What you have to do:
Pull out every line in the items below that contains the word "screenshot", and copy each such line in full. Case counts when matching.

Given entries:
————————

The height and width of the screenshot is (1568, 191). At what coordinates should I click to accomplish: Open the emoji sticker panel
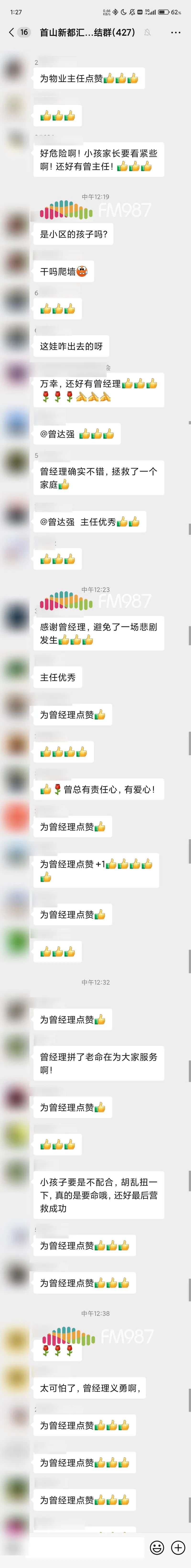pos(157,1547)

————————

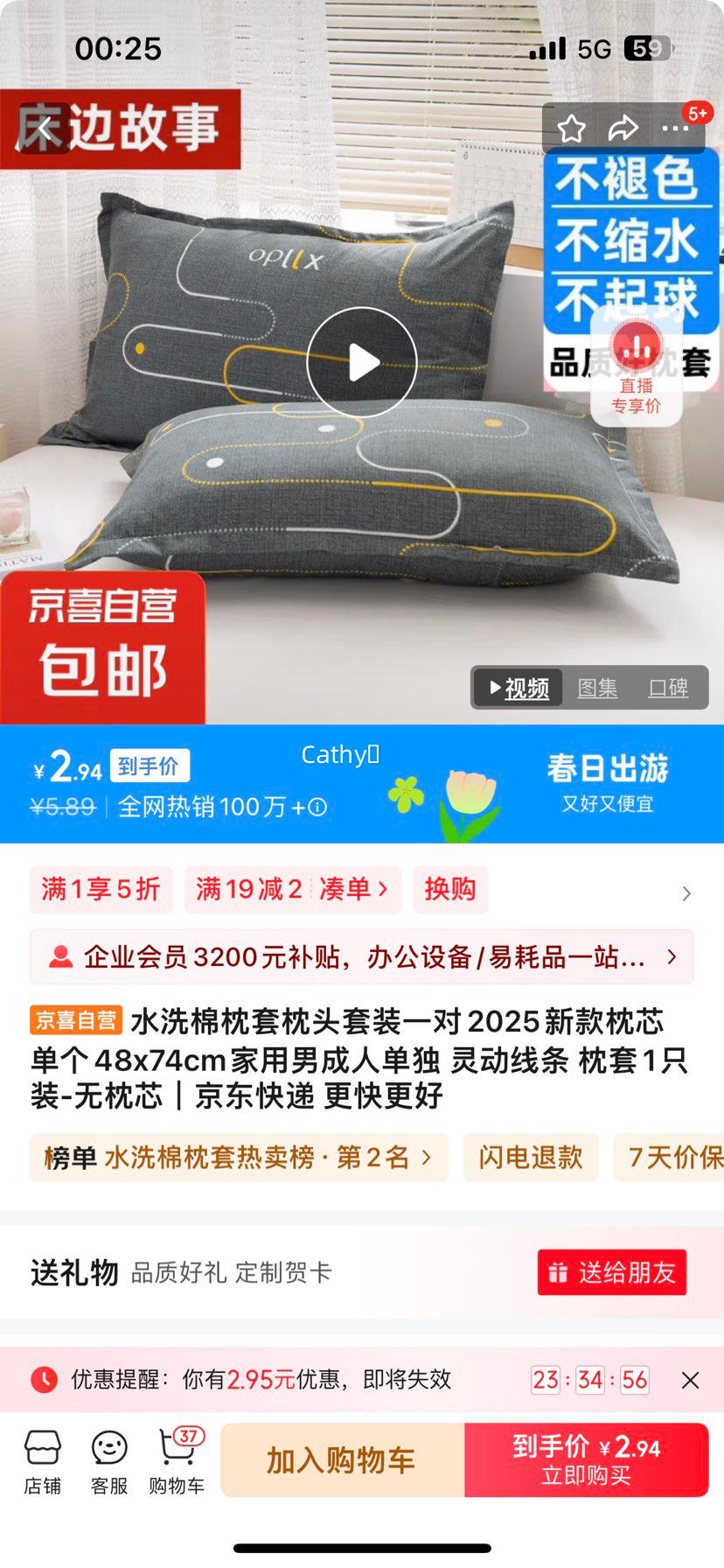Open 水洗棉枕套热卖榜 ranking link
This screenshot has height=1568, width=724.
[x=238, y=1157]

————————

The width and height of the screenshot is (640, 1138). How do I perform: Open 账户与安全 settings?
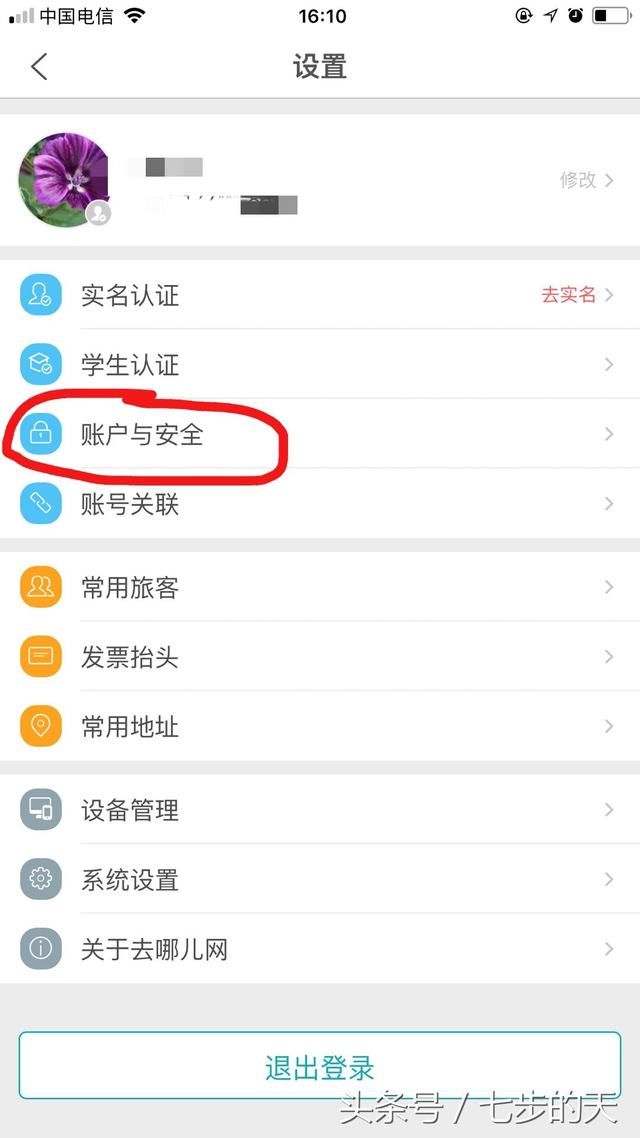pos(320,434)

————————

Output:
The height and width of the screenshot is (1568, 191). At what coordinates should I click to accomplish: Open the emoji sticker panel
This screenshot has height=1568, width=724.
The width and height of the screenshot is (640, 1138). How do I perform: Open 账户与安全 settings?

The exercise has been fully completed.